Personal information
- Nationality: Serbia
- Born: Branislav Lončar 19 November 1937 Karađorđevo (Bačka Palanka), Kingdom of Yugoslavia
- Died: September 2019 (aged 81) Novi Sad
- Height: 174 cm (5 ft 9 in)
- Weight: 74 kg (163 lb)

Sport
- Sport: Sports shooting
- Event: Small-bore rifle

Medal record
Representing Yugoslavia
European Championships
| Gold medal – first place | 1965 Bucharest | FR60PR |
| Bronze medal – third place | 1963 Oslo | FR40KN |

= Branislav Lončar =

Serbian sport shooter (1938–2019)

Branislav Lončar (Бранислав Лончар; 19 November 1937 – September 2019) was a Yugoslav and Serbian sport shooter.

==Career==
Lončar was born in the village of Karađorđevo, near Bačka Palanka, on 19 November 1937. He started sport shooting at the age of 11. He debuted for the Yugoslav sport shooting national team in 1954. As a competitor in both individual and team competitions, he won five medals at the ISSF World Shooting Championships, 11 at the European Shooting Championships and three at the Mediterranean Games. He was the champion of Yugoslavia 15 times.
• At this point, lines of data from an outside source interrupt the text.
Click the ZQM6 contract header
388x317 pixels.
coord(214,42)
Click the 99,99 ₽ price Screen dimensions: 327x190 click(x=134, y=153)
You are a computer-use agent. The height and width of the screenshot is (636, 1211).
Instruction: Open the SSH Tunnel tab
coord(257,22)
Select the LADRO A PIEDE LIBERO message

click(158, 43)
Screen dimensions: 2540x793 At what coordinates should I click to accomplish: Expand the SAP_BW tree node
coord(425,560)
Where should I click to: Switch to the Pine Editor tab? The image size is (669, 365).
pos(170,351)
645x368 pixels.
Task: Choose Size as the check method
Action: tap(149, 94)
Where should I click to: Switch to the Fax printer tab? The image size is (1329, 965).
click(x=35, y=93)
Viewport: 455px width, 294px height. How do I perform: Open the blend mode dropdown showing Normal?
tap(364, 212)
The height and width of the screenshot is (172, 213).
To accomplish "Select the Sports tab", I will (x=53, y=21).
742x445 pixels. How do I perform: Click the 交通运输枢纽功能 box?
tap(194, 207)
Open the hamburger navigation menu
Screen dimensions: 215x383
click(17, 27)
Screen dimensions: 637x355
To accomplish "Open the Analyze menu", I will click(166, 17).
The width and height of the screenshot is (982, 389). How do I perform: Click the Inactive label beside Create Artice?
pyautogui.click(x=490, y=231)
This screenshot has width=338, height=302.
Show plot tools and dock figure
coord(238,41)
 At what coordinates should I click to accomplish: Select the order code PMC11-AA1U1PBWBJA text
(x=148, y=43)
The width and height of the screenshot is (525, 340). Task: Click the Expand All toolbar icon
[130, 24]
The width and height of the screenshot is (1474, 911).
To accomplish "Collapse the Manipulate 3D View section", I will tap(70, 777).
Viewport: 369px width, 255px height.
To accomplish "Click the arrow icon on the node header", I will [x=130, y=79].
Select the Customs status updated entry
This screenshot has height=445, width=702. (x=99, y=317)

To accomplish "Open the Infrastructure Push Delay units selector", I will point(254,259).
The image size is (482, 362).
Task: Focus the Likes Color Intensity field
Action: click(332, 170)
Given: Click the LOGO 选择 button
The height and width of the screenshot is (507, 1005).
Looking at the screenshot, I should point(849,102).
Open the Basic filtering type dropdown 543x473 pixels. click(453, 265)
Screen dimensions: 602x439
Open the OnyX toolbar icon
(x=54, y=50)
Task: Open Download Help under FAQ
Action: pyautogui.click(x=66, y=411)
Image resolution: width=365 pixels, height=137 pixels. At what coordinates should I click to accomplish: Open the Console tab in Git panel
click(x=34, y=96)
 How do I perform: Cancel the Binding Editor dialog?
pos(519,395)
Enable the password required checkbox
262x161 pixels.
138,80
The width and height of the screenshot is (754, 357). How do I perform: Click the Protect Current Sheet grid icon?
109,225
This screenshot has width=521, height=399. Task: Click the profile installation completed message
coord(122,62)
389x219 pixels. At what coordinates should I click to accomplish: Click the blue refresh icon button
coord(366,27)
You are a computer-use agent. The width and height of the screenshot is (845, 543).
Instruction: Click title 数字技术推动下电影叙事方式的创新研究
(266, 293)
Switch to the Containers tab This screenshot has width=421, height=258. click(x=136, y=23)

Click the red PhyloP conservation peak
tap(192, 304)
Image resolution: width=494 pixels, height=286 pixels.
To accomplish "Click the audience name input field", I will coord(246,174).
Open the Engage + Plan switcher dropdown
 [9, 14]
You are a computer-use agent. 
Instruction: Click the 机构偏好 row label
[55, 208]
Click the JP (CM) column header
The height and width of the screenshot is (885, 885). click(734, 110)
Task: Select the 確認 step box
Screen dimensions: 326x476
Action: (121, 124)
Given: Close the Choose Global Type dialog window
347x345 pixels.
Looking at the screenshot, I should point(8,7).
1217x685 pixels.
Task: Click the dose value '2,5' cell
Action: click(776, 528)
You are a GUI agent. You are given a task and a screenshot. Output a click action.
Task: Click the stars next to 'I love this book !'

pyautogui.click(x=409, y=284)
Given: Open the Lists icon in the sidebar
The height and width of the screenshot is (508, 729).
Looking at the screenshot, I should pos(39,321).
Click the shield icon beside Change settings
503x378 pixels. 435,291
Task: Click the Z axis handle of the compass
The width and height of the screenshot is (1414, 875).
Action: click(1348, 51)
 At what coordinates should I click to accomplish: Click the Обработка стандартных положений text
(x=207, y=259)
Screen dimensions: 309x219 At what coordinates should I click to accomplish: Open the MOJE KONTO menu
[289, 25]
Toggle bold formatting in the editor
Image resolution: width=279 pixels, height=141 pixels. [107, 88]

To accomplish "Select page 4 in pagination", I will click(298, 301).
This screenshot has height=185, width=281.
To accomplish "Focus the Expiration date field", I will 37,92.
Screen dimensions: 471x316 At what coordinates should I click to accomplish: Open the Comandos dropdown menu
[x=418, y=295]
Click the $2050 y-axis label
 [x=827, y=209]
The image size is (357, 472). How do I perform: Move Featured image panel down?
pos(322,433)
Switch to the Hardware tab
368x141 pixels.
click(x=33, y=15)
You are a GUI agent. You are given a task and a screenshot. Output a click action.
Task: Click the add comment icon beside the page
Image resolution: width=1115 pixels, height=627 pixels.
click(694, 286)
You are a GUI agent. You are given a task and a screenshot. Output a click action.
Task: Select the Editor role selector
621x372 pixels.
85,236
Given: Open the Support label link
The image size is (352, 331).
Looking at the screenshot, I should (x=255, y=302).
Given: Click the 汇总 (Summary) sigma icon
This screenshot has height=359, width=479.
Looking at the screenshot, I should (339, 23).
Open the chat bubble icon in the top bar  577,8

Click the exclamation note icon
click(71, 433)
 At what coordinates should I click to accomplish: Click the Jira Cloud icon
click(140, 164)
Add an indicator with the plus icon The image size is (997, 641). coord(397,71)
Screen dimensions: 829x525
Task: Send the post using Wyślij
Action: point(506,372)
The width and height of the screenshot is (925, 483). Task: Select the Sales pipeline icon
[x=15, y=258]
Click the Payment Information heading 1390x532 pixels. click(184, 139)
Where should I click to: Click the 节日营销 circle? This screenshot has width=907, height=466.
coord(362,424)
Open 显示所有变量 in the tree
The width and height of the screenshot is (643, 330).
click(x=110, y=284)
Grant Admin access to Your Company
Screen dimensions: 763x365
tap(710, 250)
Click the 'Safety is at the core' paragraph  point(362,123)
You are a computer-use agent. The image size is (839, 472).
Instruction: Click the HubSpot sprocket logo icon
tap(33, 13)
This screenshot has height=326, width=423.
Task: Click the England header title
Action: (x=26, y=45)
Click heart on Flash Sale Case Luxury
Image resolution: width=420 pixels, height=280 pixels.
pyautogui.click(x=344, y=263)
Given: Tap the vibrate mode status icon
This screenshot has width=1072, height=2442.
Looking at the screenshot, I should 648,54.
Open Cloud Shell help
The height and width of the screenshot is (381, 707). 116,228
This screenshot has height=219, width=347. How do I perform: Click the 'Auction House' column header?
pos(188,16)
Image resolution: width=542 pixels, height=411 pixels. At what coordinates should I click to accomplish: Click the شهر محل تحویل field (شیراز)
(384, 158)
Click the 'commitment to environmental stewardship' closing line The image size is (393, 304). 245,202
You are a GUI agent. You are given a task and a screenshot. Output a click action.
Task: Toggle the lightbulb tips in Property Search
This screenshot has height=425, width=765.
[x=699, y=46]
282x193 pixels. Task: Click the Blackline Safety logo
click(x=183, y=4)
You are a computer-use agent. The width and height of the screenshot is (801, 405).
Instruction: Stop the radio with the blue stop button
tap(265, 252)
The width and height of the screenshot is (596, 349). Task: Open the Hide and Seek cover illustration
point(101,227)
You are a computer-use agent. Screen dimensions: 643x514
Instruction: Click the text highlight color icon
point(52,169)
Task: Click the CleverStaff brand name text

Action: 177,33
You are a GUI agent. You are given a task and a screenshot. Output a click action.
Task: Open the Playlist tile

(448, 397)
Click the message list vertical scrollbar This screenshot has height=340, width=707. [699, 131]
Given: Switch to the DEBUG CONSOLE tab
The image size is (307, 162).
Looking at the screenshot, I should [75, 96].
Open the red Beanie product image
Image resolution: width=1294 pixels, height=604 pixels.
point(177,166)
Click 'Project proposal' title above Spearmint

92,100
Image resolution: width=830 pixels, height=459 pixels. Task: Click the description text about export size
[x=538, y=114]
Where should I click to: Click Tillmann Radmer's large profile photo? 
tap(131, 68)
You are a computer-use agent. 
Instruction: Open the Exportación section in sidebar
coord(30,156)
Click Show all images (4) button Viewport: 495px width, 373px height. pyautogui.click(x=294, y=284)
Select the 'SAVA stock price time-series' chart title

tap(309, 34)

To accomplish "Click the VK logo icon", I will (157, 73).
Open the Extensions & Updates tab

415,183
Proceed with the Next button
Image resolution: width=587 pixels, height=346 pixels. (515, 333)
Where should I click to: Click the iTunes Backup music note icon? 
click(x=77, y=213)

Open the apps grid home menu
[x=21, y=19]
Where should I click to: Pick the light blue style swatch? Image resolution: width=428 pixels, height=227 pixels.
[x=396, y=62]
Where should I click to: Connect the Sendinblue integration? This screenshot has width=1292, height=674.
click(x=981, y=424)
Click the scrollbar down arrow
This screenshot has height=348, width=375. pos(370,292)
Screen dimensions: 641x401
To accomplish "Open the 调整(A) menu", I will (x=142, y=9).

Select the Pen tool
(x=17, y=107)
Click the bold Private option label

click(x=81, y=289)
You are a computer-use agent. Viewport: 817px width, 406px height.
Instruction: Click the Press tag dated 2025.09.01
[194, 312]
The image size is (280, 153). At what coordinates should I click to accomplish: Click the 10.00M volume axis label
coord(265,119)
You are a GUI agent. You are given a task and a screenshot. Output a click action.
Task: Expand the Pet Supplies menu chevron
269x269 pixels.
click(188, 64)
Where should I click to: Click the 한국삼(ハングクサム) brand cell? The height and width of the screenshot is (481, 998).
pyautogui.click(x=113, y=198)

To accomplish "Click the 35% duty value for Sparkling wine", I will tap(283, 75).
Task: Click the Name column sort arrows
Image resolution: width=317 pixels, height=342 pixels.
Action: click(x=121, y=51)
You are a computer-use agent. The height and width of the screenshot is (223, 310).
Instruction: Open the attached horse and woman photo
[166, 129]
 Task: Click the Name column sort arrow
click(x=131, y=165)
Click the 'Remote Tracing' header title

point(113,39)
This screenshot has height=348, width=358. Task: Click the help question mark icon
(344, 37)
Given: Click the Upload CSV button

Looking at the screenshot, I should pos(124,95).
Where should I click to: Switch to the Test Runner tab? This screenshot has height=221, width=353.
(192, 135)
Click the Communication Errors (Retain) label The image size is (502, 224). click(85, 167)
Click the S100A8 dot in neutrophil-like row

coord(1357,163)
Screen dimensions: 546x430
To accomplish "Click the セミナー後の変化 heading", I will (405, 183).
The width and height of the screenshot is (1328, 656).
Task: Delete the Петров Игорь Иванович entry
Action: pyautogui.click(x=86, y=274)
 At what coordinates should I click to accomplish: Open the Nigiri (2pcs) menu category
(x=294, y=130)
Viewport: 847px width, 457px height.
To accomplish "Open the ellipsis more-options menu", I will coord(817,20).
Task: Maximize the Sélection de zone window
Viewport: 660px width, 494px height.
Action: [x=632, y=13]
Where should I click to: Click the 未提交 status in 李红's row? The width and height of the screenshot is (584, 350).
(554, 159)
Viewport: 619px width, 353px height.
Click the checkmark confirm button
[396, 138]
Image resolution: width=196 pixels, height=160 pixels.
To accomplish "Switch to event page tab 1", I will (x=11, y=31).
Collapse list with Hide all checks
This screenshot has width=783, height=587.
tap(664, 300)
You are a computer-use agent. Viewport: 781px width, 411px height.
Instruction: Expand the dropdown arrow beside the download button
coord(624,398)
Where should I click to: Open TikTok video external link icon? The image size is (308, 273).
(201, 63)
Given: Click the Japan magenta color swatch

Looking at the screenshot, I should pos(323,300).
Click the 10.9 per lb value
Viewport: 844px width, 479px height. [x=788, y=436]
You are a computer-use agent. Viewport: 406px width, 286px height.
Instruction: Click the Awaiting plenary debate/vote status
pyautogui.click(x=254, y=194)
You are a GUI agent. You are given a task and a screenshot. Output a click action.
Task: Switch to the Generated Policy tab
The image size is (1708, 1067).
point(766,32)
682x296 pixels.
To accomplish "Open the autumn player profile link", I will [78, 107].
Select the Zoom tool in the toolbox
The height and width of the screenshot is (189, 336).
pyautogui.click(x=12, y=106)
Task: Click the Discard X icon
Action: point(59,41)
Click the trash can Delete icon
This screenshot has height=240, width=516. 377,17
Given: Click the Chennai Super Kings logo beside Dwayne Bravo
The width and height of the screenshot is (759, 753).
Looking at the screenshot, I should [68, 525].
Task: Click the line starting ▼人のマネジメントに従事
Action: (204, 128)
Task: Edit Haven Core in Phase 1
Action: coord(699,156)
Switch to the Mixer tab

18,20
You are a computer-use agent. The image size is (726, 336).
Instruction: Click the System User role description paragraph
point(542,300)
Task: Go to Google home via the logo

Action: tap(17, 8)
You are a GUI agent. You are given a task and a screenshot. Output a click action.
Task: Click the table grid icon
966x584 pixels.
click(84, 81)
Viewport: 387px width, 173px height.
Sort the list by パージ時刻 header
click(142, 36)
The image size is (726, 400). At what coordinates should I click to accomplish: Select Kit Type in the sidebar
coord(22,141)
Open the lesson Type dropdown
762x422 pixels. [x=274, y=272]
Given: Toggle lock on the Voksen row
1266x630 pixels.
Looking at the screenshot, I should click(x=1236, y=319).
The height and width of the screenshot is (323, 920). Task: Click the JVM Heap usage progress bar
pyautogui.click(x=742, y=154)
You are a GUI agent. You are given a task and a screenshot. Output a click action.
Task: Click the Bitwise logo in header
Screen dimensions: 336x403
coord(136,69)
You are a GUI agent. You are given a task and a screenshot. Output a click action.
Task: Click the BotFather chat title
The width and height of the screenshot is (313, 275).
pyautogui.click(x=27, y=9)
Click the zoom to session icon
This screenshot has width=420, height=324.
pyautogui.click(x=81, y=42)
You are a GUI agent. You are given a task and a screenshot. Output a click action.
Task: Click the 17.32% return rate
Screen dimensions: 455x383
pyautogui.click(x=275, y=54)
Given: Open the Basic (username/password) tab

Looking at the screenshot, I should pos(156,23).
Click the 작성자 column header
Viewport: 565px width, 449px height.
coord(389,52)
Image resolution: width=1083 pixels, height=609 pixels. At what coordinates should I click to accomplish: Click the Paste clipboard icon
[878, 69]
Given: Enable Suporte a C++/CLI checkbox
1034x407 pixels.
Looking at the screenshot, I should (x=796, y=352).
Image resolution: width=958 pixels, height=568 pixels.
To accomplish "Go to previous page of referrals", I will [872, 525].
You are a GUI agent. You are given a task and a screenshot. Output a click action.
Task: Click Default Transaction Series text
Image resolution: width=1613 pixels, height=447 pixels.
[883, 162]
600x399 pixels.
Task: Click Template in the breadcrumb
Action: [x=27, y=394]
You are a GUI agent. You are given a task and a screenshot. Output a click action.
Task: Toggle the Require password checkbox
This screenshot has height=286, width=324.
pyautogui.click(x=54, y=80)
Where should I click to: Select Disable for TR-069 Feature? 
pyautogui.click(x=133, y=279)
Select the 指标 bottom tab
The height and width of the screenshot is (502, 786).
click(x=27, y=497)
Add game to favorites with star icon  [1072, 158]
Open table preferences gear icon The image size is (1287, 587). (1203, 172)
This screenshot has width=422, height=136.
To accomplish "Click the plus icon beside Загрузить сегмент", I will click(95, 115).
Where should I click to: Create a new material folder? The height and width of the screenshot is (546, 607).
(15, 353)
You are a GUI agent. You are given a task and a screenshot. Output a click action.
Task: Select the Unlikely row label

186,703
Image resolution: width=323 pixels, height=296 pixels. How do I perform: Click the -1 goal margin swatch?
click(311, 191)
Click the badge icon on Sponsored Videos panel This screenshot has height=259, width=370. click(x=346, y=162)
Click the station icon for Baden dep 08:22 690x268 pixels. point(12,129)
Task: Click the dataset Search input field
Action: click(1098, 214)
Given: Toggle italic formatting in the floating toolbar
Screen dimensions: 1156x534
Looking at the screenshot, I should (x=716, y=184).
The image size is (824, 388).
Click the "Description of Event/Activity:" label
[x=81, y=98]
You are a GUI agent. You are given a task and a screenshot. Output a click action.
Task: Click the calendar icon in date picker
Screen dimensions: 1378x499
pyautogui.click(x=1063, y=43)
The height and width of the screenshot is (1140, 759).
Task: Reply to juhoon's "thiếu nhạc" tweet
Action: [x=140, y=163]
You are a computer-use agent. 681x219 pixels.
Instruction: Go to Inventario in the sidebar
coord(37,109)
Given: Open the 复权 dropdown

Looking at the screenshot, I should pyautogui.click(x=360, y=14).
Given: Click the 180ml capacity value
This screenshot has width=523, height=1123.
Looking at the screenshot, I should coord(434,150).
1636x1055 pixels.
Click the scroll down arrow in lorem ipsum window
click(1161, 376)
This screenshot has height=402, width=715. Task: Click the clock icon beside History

After his successful performance at the European Shooting Championships in 1965 with multiple medals, he was named The Best Athlete of Yugoslavia 1965 by the newspaper DSL Sport.

He competed for Yugoslavia at the 1960 and 1968 Summer Olympics.

After his competitive career ended, Lončar turned to coaching in Serbia and Yugoslavia, coaching SD Novi Sad, and was a national team selector. Lončar was the head coach of Yugoslavia at the Olympic Games 1988 in Seoul, 1992 in Barcelona, 1996 in Atlanta and 2000 in Sydney. During this period, Yugoslav shooters won three gold, two silver and four bronze Olympic medals, along with a large number of medals at the World and European Championships.

He also served as secretary-general of the Vojvodina Sports Federation.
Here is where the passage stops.